El acto por el Día de la Bandera argentina se celebró, como cada año, en la ciudad de Rosario (300 kilómetros al norte de Buenos Aires), donde el prócer de la independencia Manuel Belgrano (1770-1820) creó la insignia patria albiceleste en 1812 y a quien Milei mencionó en su discurso como "el primer intelectual liberal económico argentino".
Milei llegó a Rosario en medio de un fuerte operativo de seguridad, con varios anillos de control y vallados que dejaron a la prensa y al público a varias decenas de metros de distancia de los palcos oficiales y el escenario principal del acto.

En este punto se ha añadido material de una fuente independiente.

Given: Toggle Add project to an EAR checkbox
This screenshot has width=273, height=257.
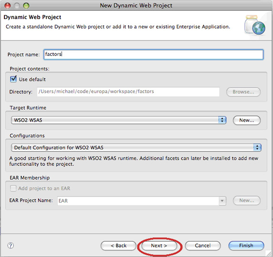Looking at the screenshot, I should point(13,188).
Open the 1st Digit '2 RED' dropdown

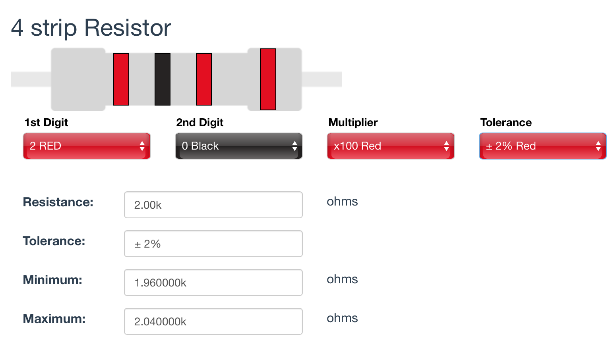click(x=87, y=146)
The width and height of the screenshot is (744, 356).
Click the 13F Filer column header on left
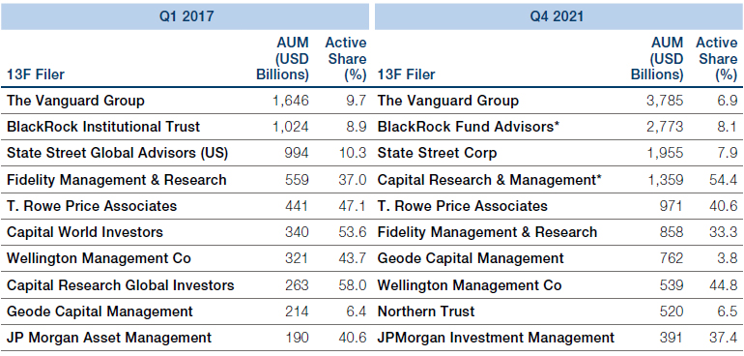[x=36, y=74]
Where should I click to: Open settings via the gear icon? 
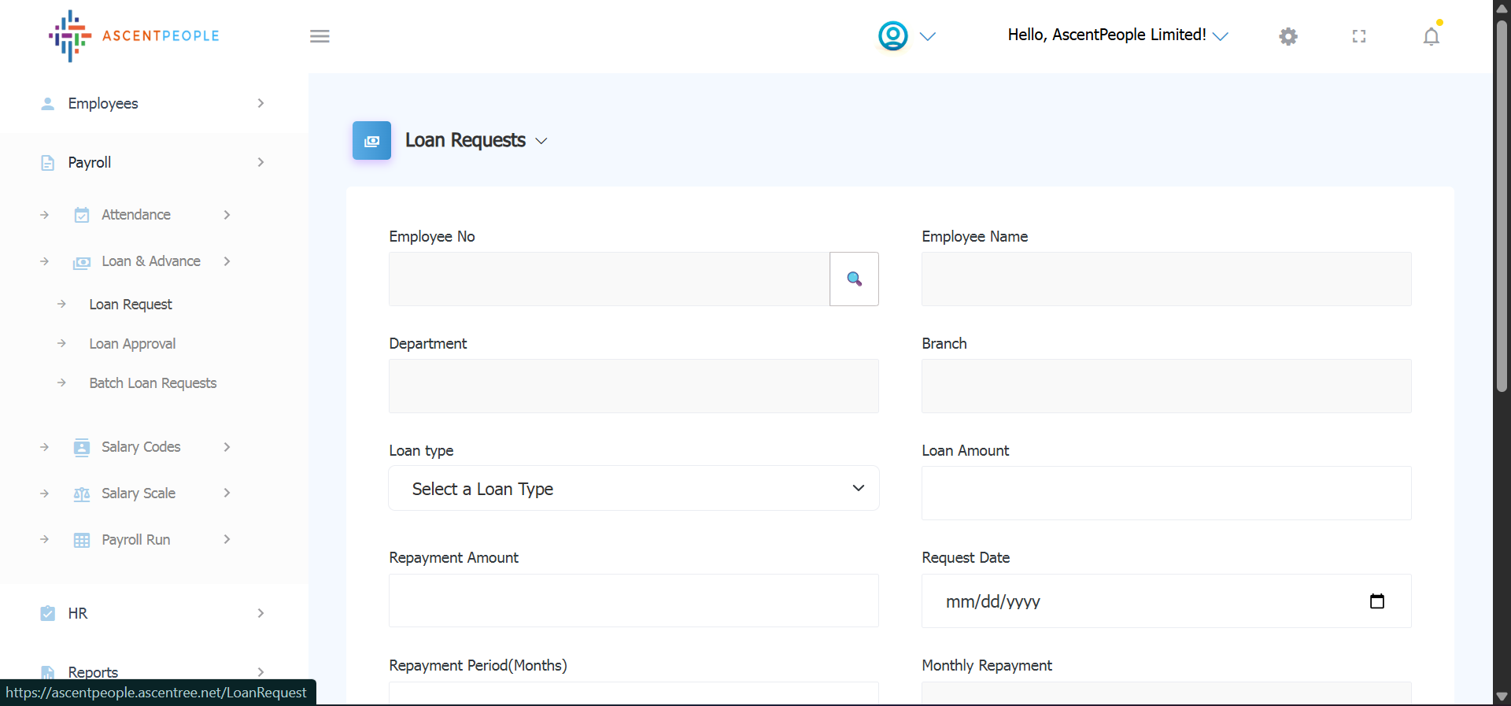1287,36
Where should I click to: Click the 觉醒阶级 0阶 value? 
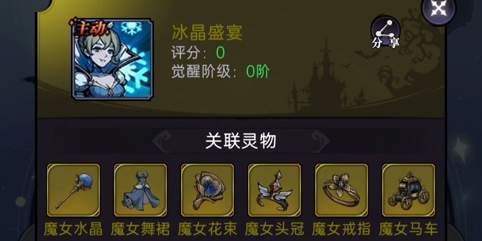tap(258, 72)
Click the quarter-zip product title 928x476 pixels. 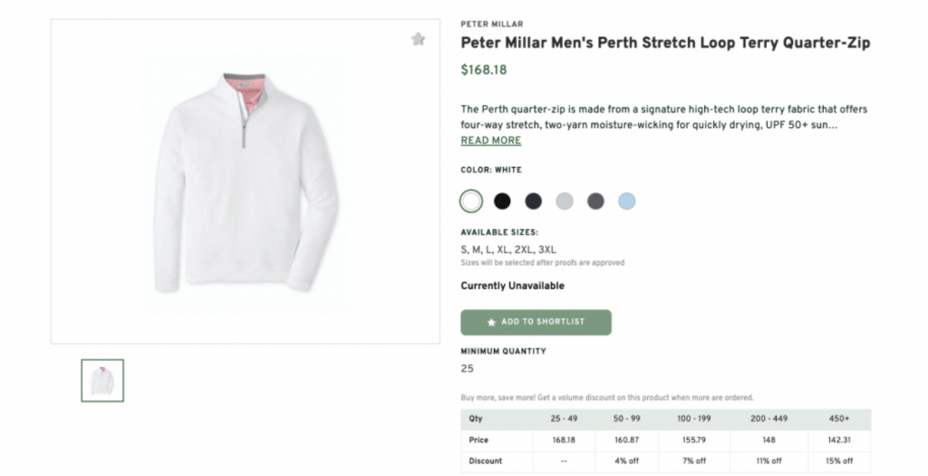(x=665, y=43)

Dada la distancia en la que quedaron situadas las cámaras de los canales de televisión, la única imagen del acto fue la de la transmisión oficial realizada por la Presidencia argentina, que se encargó de mostrar en reiteradas oportunidades a Adorni, sentado junto a la secretaria general de la Presidencia y hermana del presidente, Karina Milei, y otros integrantes del Gobierno.
Adorni está inmerso en un creciente escándalo desde marzo pasado, cuando se supo que su esposa, Bettina Angeletti, viajó con él y como parte de la comitiva oficial de Milei a Estados Unidos.
Luego, a eso siguieron revelaciones en la prensa y denuncias judiciales por viajes de lujo con su familia y compras y remodelaciones de inmuebles, lo que hizo que el patrimonio de Adorni quedara bajo la lupa.
Durante todos estos meses, Milei se ha empeñado en defender a Adorni y sostenerlo en el cargo, pese a que el creciente escándalo trajo consigo una caída en la imagen del Gobierno, peleas internas y una cierta parálisis en el Gabinete ministerial.
Este viernes, en medio de los intentos de la oposición de citar al Congreso a Adorni para someterlo a una interpelación con vistas a una posible moción de censura, Milei relevó a Adorni de sus funciones de portavoz presidencial, que desempeñaba en paralelo a su rol de jefe de Gabinete, que aún mantiene.
"Quiero que sepan que agradezco profundamente sus manifestaciones de cariño", dijo el presidente a un grupo de seguidores que desde una tribuna, enfocado por las cámaras oficiales, le cantaba "Milei, querido, el pueblo está contigo".
La transmisión oficial no mostró, sin embargo, las protestas contra el mandatario que organizaron sindicatos y fuerzas políticas de izquierda a unos 1.500 metros del lugar del acto, hasta donde llegaron pero se toparon con un vallado fuertemente custodiado por efectivos de la Gendarmería.
La transmisión oficial tampoco mostró a la vicepresidenta argentina, Victoria Villarruel, enemistada con el jefe de Estado y que tuvo que ocupar un asiento en el palco reservado para las autoridades de la provincia de Santa Fe, separado del sitio para los representantes del Gobierno nacional.
"Belgrano era un ejemplo de honestidad y rectitud. (...) Es un acto patrio, no era un acto para apoyar a Adorni. No hay nadie más peleado con los valores de Belgrano que Adorni", dijo a medios locales Villarruel, que lamentó que fuera "segregada" por la Presidencia argentina.